- _WHAT YOU NEED TO DO_: Render every line of the material below as a JSON list of strings, one string per line, and leave out the blank lines.

- _RECORDS PROVIDED_:
+===+

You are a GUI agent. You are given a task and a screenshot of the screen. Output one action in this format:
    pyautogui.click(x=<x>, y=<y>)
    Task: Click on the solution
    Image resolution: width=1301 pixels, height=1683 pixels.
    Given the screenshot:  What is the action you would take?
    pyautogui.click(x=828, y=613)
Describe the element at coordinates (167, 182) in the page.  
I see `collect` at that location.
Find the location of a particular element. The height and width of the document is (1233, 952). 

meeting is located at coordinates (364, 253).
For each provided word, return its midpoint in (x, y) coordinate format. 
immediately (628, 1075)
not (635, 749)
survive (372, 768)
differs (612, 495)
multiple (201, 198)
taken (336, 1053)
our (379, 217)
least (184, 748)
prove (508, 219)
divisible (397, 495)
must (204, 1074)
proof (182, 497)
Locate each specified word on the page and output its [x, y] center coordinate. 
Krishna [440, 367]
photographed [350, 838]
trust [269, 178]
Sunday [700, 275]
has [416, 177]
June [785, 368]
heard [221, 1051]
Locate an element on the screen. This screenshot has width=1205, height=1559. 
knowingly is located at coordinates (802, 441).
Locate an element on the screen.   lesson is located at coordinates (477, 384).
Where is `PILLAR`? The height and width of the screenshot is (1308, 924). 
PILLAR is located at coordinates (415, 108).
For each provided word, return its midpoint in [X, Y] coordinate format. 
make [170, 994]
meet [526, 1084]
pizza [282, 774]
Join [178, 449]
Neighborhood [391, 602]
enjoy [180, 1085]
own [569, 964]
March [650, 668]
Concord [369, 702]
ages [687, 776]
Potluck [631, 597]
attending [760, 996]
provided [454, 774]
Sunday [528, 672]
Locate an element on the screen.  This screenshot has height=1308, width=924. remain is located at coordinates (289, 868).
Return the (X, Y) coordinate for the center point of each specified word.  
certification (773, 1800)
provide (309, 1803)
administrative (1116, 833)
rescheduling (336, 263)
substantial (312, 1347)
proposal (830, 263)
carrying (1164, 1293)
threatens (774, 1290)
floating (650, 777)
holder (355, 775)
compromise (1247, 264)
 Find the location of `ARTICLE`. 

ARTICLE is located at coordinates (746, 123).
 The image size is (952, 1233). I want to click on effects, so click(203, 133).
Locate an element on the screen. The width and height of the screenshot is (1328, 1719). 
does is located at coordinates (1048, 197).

+===+

- _EXPECTED ANSWER_:
[
  "You are a GUI agent. You are given a task and a screenshot of the screen. Output one action in this format:",
  "    pyautogui.click(x=<x>, y=<y>)",
  "    Task: Click on the solution",
  "    Image resolution: width=1301 pixels, height=1683 pixels.",
  "    Given the screenshot:  What is the action you would take?",
  "    pyautogui.click(x=828, y=613)",
  "Describe the element at coordinates (167, 182) in the page.  ",
  "I see `collect` at that location.",
  "Find the location of a particular element. The height and width of the document is (1233, 952). ",
  "meeting is located at coordinates (364, 253).",
  "For each provided word, return its midpoint in (x, y) coordinate format. ",
  "immediately (628, 1075)",
  "not (635, 749)",
  "survive (372, 768)",
  "differs (612, 495)",
  "multiple (201, 198)",
  "taken (336, 1053)",
  "our (379, 217)",
  "least (184, 748)",
  "prove (508, 219)",
  "divisible (397, 495)",
  "must (204, 1074)",
  "proof (182, 497)",
  "Locate each specified word on the page and output its [x, y] center coordinate. ",
  "Krishna [440, 367]",
  "photographed [350, 838]",
  "trust [269, 178]",
  "Sunday [700, 275]",
  "has [416, 177]",
  "June [785, 368]",
  "heard [221, 1051]",
  "Locate an element on the screen. This screenshot has width=1205, height=1559. ",
  "knowingly is located at coordinates (802, 441).",
  "Locate an element on the screen.   lesson is located at coordinates (477, 384).",
  "Where is `PILLAR`? The height and width of the screenshot is (1308, 924). ",
  "PILLAR is located at coordinates (415, 108).",
  "For each provided word, return its midpoint in [X, Y] coordinate format. ",
  "make [170, 994]",
  "meet [526, 1084]",
  "pizza [282, 774]",
  "Join [178, 449]",
  "Neighborhood [391, 602]",
  "enjoy [180, 1085]",
  "own [569, 964]",
  "March [650, 668]",
  "Concord [369, 702]",
  "ages [687, 776]",
  "Potluck [631, 597]",
  "attending [760, 996]",
  "provided [454, 774]",
  "Sunday [528, 672]",
  "Locate an element on the screen.  This screenshot has height=1308, width=924. remain is located at coordinates (289, 868).",
  "Return the (X, Y) coordinate for the center point of each specified word.  ",
  "certification (773, 1800)",
  "provide (309, 1803)",
  "administrative (1116, 833)",
  "rescheduling (336, 263)",
  "substantial (312, 1347)",
  "proposal (830, 263)",
  "carrying (1164, 1293)",
  "threatens (774, 1290)",
  "floating (650, 777)",
  "holder (355, 775)",
  "compromise (1247, 264)",
  " Find the location of `ARTICLE`. ",
  "ARTICLE is located at coordinates (746, 123).",
  " The image size is (952, 1233). I want to click on effects, so click(203, 133).",
  "Locate an element on the screen. The width and height of the screenshot is (1328, 1719). ",
  "does is located at coordinates (1048, 197)."
]